Where digital investment in utilities and energy loses its return

Gorav Bassi
Gorav Bassi Jun 30, 2026 12:02:17 PM 2 min read

Energy, utilities and telecoms organisations have invested heavily in digital over the past decade.

Customer expectations have risen in step with that investment, shaped by experiences in retail and banking that these sectors are still catching up with.

The UK Customer Satisfaction Index for utilities reached 73.1 in January 2026, its highest point since tracking began, but well below what customers now expect from digital interactions. The variation between individual organisations is significant, and it is not explained by platform capability or budget.

 Four structural issues explain where the return goes missing. 

1.  Self-serve journeys need continuous optimisation, not just a launch.

When customers pay bills, report outages and manage accounts online, contact centre volumes fall, cost-to-serve reduces and satisfaction improves. With 33 million UK homes now carrying smart meters, the data to understand and improve those journeys exists at a granularity that simply did not exist five years ago.

Working with United Utilities, we helped drive 70% of website traffic to self-serve and task-based content, with 5% of all site visits resulting in a customer paying a bill directly online. Sustained performance at that level requires continuous optimisation around the journeys that matter most to customers and to the business, not a single deployment followed by periodic reviews.

2. Smart meter data needs to move faster than quarterly reports. 

UK utilities now hold half-hourly consumption data on tens of millions of customers. Using it well means identifying usage patterns and surfacing relevant, personalised communications at the right moment rather than in the next reporting cycle. Ofgem's proposed energy Smart Data scheme, currently in development toward a minimum viable product in late 2026, will increase pressure on digital leaders to demonstrate that customer data is actively improving experience.

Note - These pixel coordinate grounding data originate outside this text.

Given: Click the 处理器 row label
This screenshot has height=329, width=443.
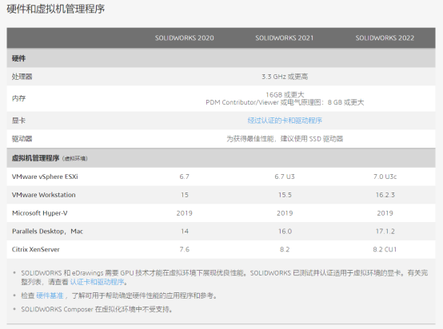Looking at the screenshot, I should coord(22,77).
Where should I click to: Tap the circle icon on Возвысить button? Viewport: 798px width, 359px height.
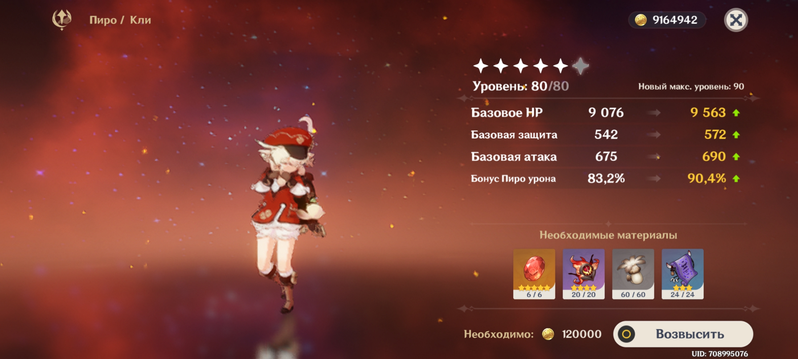(626, 334)
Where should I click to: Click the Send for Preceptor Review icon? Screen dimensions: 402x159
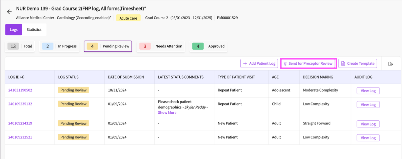pos(285,64)
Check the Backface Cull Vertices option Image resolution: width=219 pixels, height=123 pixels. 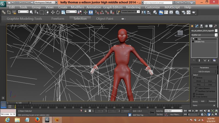[x=197, y=91]
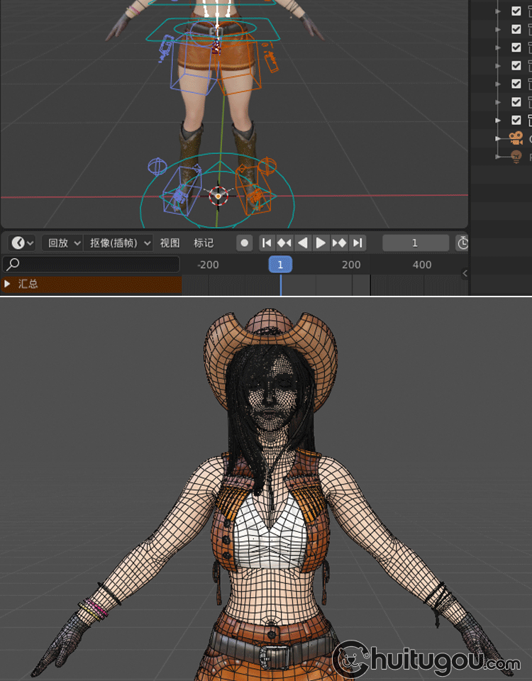532x681 pixels.
Task: Click the light object icon in outliner
Action: 516,156
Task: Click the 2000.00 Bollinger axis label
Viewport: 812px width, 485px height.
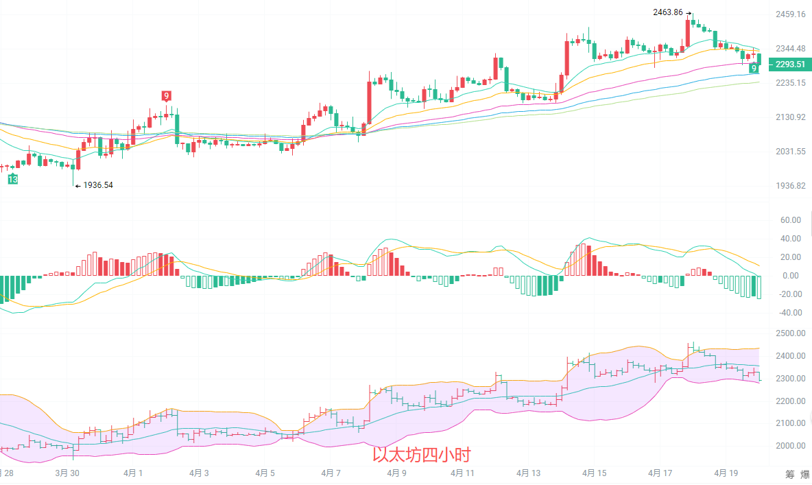Action: pyautogui.click(x=790, y=446)
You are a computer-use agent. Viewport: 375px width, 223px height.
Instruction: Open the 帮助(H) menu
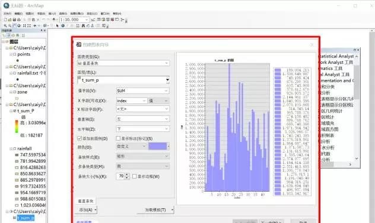pos(117,14)
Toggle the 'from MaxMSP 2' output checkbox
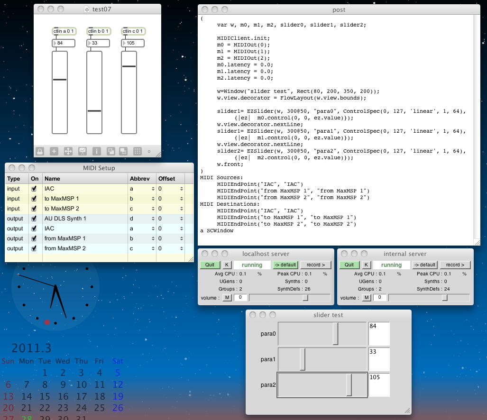The image size is (487, 420). click(34, 248)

For telecoms providers, Ofcom's renewed focus on out-of-contract customers and vulnerable consumer support creates the same pressure through a different regulatory lens. Building that insight activation capability now means being better placed for what both regulators are moving toward.

3.  Optimisation needs a permanent operating model behind it.

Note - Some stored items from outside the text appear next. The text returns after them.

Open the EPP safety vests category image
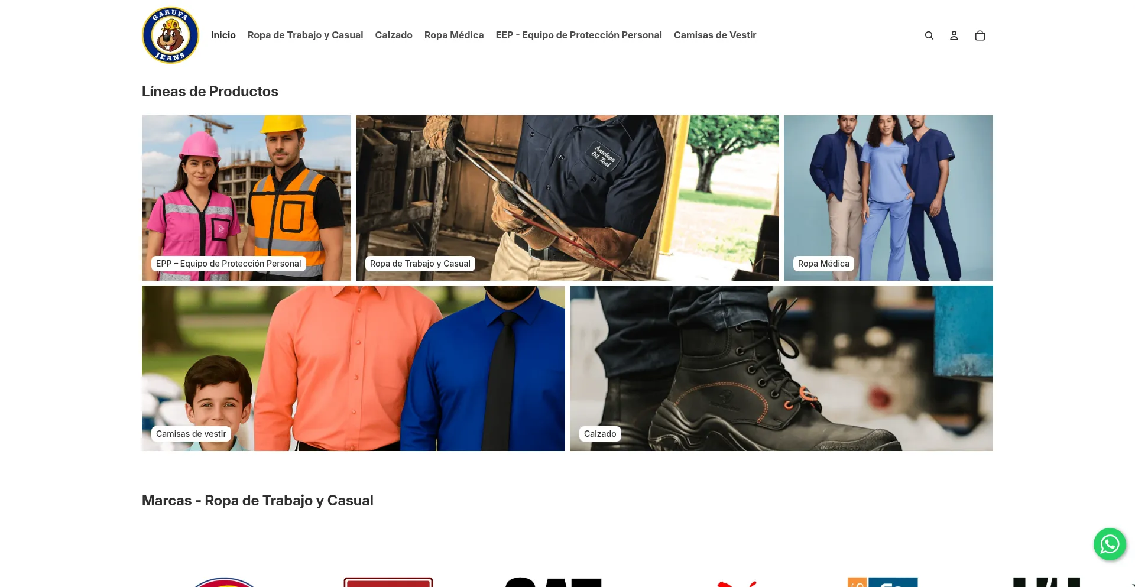Viewport: 1135px width, 587px height. coord(247,198)
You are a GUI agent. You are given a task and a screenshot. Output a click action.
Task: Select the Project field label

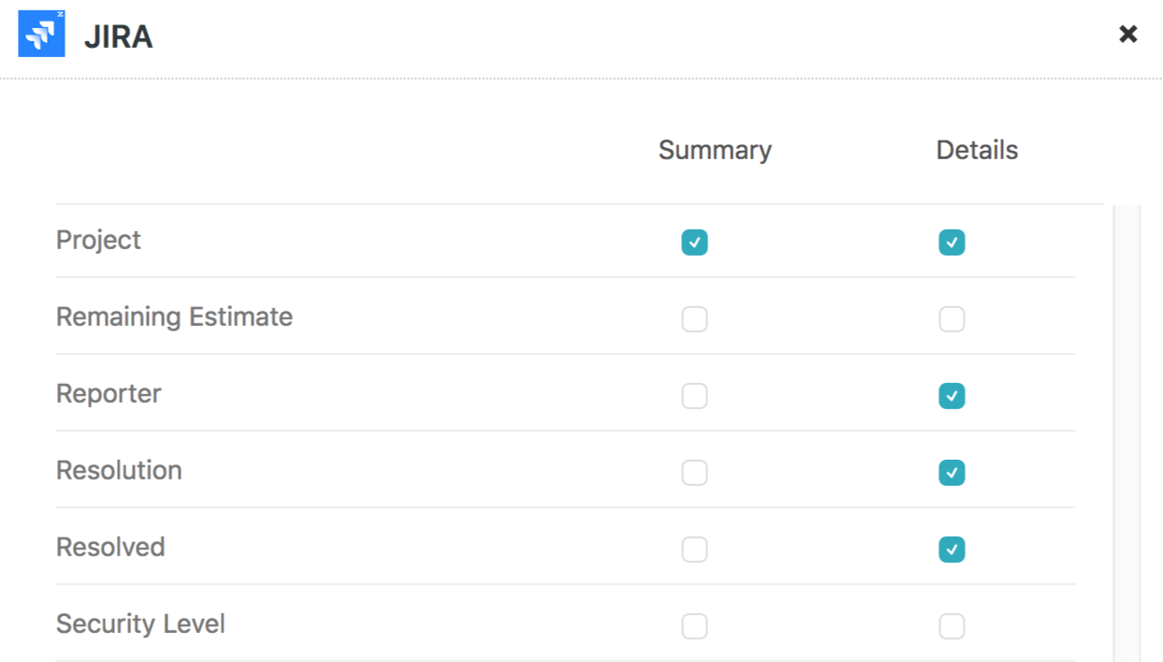tap(98, 240)
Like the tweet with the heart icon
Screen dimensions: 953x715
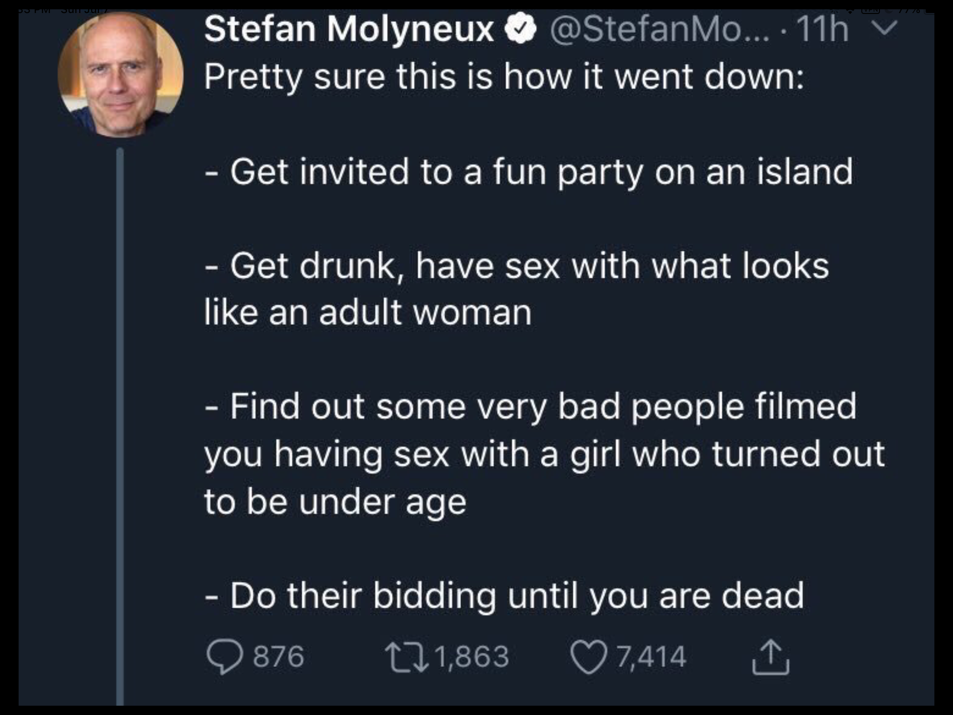(588, 657)
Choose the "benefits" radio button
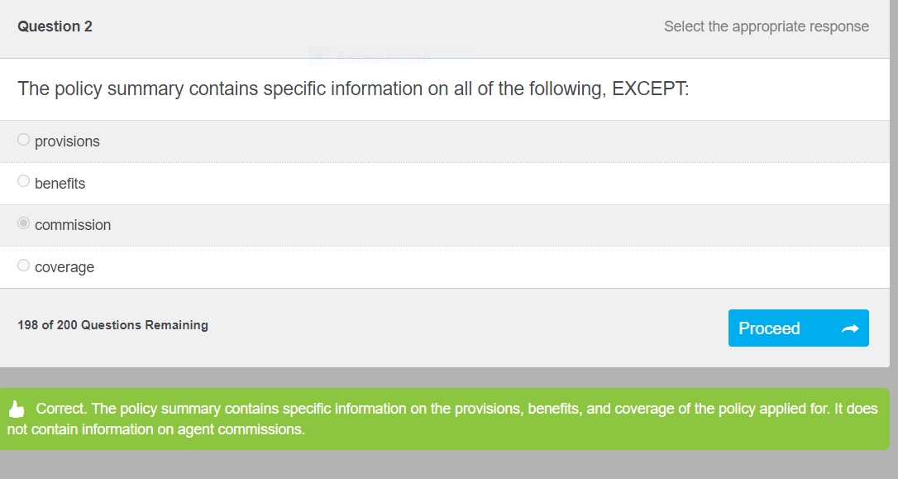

A one percentage point improvement in a self-serve journey completed by hundreds of thousands of customers each month is commercially significant. Capturing that value consistently requires a hypothesis pipeline, a testing cadence, clear ownership of outcomes and a way of measuring success before work begins.

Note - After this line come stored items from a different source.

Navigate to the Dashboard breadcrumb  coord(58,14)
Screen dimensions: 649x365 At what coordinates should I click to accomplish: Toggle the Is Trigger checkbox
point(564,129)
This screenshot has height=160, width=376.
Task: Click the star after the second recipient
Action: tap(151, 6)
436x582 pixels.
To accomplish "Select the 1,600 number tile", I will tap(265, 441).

Our partnership with Scottish and Southern Electricity Networks, part of FTSE-50 energy leader SSE and serving 4.1 million homes across northern Scotland and central southern England, is built on exactly this. A platform engineered to stay resilient during peak demand including storm season, self-serve capabilities that reduce call centre pressure, and continuous optimisation embedded from day one. Treating optimisation as a permanent operating discipline is what produces consistent return from digital investment over time.

4. Digital priorities need to connect to regulatory and commercial outcomes 

Customer satisfaction scores, complaint volumes, digital channel shift, cost-to-serve and net zero progress communication are the terms regulators and boards use to assess digital performance. Setting digital priorities in that context, and demonstrating a clear connection between optimisation activity and movement on those metrics, is what makes digital a credible commercial function rather than a delivery one. 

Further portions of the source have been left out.